Consegna 1.
Rispondi in breve a queste domande sull'intervento sulla legge elettorale:
(a) Il presidente di quale commissione viene ringraziato in apertura?
(b) Per quali cifre si dividevano le cifre elettorali nel metodo applicato in Svezia?
(c) Sotto quale percentuale il voto per un partito viene nullificato nel sistema tedesco?
Consegna 2.
Stabilisci se ciascuna affermazione concorda con l'intervento sulla legge elettorale. Rispondi sì o no e cita le parole decisive del testo.
(a) Il sistema di voto adottato in Italia per il Senato fra il 1948 e il 1992 viene presentato come semplice.
(b) Il sistema tedesco è diventato totalmente proporzionale in seguito agli interventi del Tribunale costituzionale tedesco.
(c) I giudici costituzionali hanno riconosciuto un obbligo costituzionale di eguaglianza del voto in uscita.
Consegna 3. Copia dall'intervento sulla legge elettorale il tratto che va da "Ringrazio il Presidente" fino a "conclusioni di merito.".

Testo del documento.
-*-*-

Ringrazio il Presidente della Commissione Affari costituzionali del Senato per avermi dato l'occasione di esprimere in questa sede la mia opinione sulla legge elettorale in discussione. Nella necessaria sintesi di questi interventi, presento alcune premesse di metodo e alcune conclusioni di merito.

 

I. Premesse di metodo.

  1. I sistemi elettorali sono sempre complicati. Quando trentacinque anni fa iniziai a studiare i sistemi elettorali, in Svezia si applicava - non so se ancora adesso - un metodo del divisore, denominato - dal nome del suo ideatore - St. Laigüe corretto, in quanto le cifre elettorali si dividevano, fino a completare l'individuazione delle liste a cui spettavano i seggi, per 1.4, 3, 5, 7, ecc. Ma certo non è semplice il sistema australiano di voto singolo trasferibile. O il sistema di voto adottato in Italia per il Senato fra il 1948 e il 1992. I sistemi elettorali che oggi ci sembrano semplici sono peraltro il frutto di continue modifiche storiche, come nel Regno Unito, o di continui interventi giurisdizionali, come in Germania. E se il sistema elettorale non è semplice, ne deriva che nessun sistema assicura l'immediata conoscenza del risultato del proprio voto, e nessun sistema assicura che non si verifichino mai fenomeni per cui il voto espresso non riesce a ricadere sul risultato nel modo previsto dall’elettore: nel sistema tedesco, reso totalmente proporzionale a seguito degli interventi del Tribunale costituzionale tedesco l'elettore che vota un partito che rimane al di sotto del 5% vede nullificata la sua manifestazione di voto; altrettanto succede per l’elettore spagnolo che esprime il suo voto a favore di un partito che raccoglie pochi voti nel suo collegio; o per l’elettore britannico che vota laburista in un collegio dove i vincono i conservatori. La questione è stata tradizionalmente risolta dai giudici costituzionali con l'argomento per cui non c'è un obbligo costituzionale di eguaglianza del voto in uscita, cioè per quanto attiene al peso del voto nella determinazione del risultato finale: altrimenti, come è facile capire, non sarebbe possibile nessun altro sistema se un sistema perfettamente proporzionale in cui i seggi vengono distribuiti sulla base di un unico collegio nazionale.

-*-*-

Dati estratti.
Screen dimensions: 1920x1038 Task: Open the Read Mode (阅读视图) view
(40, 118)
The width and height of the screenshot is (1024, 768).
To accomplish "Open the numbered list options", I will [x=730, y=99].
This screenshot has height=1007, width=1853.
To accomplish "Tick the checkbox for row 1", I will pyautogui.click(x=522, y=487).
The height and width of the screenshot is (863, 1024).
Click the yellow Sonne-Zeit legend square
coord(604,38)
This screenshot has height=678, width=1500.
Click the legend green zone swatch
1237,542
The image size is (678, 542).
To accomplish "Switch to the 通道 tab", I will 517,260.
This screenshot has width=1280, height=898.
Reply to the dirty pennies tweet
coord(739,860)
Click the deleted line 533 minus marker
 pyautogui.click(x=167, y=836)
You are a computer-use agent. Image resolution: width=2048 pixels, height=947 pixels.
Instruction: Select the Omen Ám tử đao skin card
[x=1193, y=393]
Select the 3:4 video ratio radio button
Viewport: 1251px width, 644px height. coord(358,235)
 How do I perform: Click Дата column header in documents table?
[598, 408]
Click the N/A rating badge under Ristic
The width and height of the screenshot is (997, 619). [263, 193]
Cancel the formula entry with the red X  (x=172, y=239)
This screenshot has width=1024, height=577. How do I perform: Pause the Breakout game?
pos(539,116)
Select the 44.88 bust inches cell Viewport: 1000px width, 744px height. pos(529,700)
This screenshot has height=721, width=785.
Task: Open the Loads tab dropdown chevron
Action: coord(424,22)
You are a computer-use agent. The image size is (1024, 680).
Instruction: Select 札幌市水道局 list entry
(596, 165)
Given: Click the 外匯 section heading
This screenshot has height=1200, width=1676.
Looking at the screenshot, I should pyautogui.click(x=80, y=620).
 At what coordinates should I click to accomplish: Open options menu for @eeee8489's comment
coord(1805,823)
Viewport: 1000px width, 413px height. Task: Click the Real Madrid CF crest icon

-*-*-

Risposta completa 1.
(a) La Commissione Affari costituzionali del Senato.
(b) Per 1.4, 3, 5, 7, ecc.
(c) Sotto il 5%.

Risposta completa 2.
(a) No: "Ma certo non è semplice il sistema australiano di voto singolo trasferibile. O il sistema di voto adottato in Italia per il Senato fra il 1948 e il 1992."
(b) Sì: "reso totalmente proporzionale a seguito degli interventi del Tribunale costituzionale tedesco"
(c) No: "non c'è un obbligo costituzionale di eguaglianza del voto in uscita"

Risposta completa 3.
Ringrazio il Presidente della Commissione Affari costituzionali del Senato per avermi dato l'occasione di esprimere in questa sede la mia opinione sulla legge elettorale in discussione. Nella necessaria sintesi di questi interventi, presento alcune premesse di metodo e alcune conclusioni di merito.